PROBLEM TO SOLVE: From the line containing "This screenshot has height=1049, width=1920." to the end of the entries, return every line exactly, both ends included, and add nothing.

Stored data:

_____

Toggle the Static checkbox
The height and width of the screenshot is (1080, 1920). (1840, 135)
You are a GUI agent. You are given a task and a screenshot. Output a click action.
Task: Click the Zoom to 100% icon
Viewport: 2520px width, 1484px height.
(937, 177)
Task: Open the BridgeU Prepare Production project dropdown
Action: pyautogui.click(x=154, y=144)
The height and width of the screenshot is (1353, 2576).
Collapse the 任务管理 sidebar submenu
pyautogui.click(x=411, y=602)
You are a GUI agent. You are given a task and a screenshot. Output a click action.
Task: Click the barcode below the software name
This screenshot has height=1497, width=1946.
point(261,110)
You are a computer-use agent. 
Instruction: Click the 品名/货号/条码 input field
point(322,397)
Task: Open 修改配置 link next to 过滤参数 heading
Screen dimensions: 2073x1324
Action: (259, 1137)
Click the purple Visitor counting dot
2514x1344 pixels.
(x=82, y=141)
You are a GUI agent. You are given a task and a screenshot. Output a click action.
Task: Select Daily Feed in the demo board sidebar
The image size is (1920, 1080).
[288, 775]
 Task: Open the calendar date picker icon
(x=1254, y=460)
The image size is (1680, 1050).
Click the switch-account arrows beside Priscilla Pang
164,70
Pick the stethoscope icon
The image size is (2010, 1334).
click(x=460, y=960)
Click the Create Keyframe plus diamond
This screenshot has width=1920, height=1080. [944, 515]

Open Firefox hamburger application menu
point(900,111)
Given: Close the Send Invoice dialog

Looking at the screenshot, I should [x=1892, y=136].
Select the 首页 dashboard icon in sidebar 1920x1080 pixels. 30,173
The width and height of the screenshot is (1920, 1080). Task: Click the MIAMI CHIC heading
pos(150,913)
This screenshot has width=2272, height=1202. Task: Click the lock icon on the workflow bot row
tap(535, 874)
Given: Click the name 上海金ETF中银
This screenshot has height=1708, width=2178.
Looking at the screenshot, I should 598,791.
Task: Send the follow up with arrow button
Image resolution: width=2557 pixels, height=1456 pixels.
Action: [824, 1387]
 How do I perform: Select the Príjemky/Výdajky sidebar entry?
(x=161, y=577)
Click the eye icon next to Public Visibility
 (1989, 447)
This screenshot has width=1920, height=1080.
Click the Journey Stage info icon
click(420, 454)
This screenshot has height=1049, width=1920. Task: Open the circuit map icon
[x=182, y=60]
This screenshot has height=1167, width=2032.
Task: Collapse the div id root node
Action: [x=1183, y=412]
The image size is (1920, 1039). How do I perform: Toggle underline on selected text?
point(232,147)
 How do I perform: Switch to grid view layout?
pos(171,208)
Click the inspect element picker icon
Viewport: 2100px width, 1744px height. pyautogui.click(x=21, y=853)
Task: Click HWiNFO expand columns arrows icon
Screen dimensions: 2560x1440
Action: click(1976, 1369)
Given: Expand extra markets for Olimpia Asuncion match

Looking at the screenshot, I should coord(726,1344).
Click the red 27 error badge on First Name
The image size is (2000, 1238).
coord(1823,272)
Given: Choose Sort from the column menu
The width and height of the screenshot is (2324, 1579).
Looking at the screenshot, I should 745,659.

_____

ANSWER FOR THIS EXERCISE:
This screenshot has height=1049, width=1920. Task: Open the circuit map icon
[x=182, y=60]
This screenshot has height=1167, width=2032.
Task: Collapse the div id root node
Action: [x=1183, y=412]
The image size is (1920, 1039). How do I perform: Toggle underline on selected text?
point(232,147)
 How do I perform: Switch to grid view layout?
pos(171,208)
Click the inspect element picker icon
Viewport: 2100px width, 1744px height. pyautogui.click(x=21, y=853)
Task: Click HWiNFO expand columns arrows icon
Screen dimensions: 2560x1440
Action: click(1976, 1369)
Given: Expand extra markets for Olimpia Asuncion match

Looking at the screenshot, I should coord(726,1344).
Click the red 27 error badge on First Name
The image size is (2000, 1238).
coord(1823,272)
Given: Choose Sort from the column menu
The width and height of the screenshot is (2324, 1579).
Looking at the screenshot, I should 745,659.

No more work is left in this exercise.